We conducted a pilot randomized controlled study on ECP as induction therapy in cystic fibrosis patients undergoing primary lung transplantation. Primary endpoints included safety, assessed based on the incidence of adverse events, treatment-related toxicity, and procedure-related complication rates; and feasibility, evaluated through the completion rate of scheduled ECP sessions, patient tolerability, and treatment discontinuation rates. Secondary endpoint consisted of an exploratory assessment of efficacy, using a composite measure that included three key components: freedom from biopsy-proven acute rejection within the first 12 months, absence of chronic lung allograft dysfunction at 36 months, and optimal graft function, defined as a predicted forced expiratory volume in the first second ≥ 90% at 36 months. Finally, exploratory endpoints included cell phenotypic and functional analyses, secreted immune protein profiling, and gene expression analysis for mechanistic insights. Patients were randomly assigned to receive either standard immunosuppressive therapy alone or standard therapy plus six sessions of extracorporeal photopheresis, with a follow-up period of 36 months.

RESULTS

Among 36 cystic fibrosis patients who underwent lung transplantation between 2018 and 2021 and met the eligibility criteria, 21 were randomized (9 to the study group and 12 to the control group). No patients in the treatment group experienced adverse events. The enrollment rate was 61%, and the treatment discontinuation rate was 22%. The clinical composite endpoint was achieved by 28.6% of patients in the treatment group and 16.7% in the control group.

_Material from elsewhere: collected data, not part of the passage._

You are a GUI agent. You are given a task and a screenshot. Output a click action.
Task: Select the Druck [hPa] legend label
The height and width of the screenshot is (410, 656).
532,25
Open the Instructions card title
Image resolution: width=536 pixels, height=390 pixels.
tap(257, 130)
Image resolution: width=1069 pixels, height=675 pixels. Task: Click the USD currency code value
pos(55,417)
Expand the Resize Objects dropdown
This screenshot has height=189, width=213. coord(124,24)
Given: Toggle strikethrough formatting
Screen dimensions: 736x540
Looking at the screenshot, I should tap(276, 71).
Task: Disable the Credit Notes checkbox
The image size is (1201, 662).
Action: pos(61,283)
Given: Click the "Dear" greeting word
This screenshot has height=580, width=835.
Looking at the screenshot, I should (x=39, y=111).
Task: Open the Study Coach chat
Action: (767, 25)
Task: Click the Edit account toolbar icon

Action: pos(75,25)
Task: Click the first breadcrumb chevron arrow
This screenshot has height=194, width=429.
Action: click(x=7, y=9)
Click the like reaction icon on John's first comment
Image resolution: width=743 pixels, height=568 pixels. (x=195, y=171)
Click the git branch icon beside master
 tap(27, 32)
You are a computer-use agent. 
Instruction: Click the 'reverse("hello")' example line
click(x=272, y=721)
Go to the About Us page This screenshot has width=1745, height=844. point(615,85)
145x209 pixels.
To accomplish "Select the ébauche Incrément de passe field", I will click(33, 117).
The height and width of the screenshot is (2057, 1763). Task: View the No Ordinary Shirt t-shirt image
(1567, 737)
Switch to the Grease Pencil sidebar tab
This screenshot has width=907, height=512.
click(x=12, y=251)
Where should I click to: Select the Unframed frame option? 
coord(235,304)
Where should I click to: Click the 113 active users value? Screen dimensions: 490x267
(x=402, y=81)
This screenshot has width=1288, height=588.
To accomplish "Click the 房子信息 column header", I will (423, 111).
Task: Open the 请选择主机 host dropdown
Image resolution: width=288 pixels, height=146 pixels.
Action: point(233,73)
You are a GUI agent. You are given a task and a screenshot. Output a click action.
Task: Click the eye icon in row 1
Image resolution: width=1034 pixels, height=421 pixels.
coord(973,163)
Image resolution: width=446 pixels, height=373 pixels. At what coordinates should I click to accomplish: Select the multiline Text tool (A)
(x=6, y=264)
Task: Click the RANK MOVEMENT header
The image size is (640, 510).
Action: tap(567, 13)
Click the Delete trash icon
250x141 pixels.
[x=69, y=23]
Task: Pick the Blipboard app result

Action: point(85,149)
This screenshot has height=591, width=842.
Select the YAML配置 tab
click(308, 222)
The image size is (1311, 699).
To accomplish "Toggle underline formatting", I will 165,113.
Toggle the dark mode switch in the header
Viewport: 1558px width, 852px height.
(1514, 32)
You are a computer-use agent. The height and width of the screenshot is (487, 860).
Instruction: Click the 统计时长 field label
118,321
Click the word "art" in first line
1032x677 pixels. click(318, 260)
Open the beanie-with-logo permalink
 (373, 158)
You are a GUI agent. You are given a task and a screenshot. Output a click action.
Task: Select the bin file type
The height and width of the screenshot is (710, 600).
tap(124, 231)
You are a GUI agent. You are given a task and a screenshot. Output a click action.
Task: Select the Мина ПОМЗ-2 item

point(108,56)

Exploratory endpoint analyses revealed significant decreases in pro-inflammatory cytokines, degranulating CD8 T lymphocytes, and NK cells in the treatment group. Moreover, significant increases in Treg lymphocytes, IL-10-producing NK cells, and anti-inflammatory cytokines appeared to be associated with improved pulmonary function in the treatment group.

CONCLUSIONS

Induction therapy with extracorporeal photopheresis is safe and feasible in lung transplantation for cystic fibrosis. Some clinical benefits appear to persist for the first 36 months of follow-up. Interestingly, a correlation between immunological modulation induced by extracorporeal photopheresis and pulmonary function was observed.

CLINICAL TRIAL REGISTRATION

https://clinicaltrials.gov/study/NCT03500575?cond=NCT03500575&rank=1, identifier NCT03500575.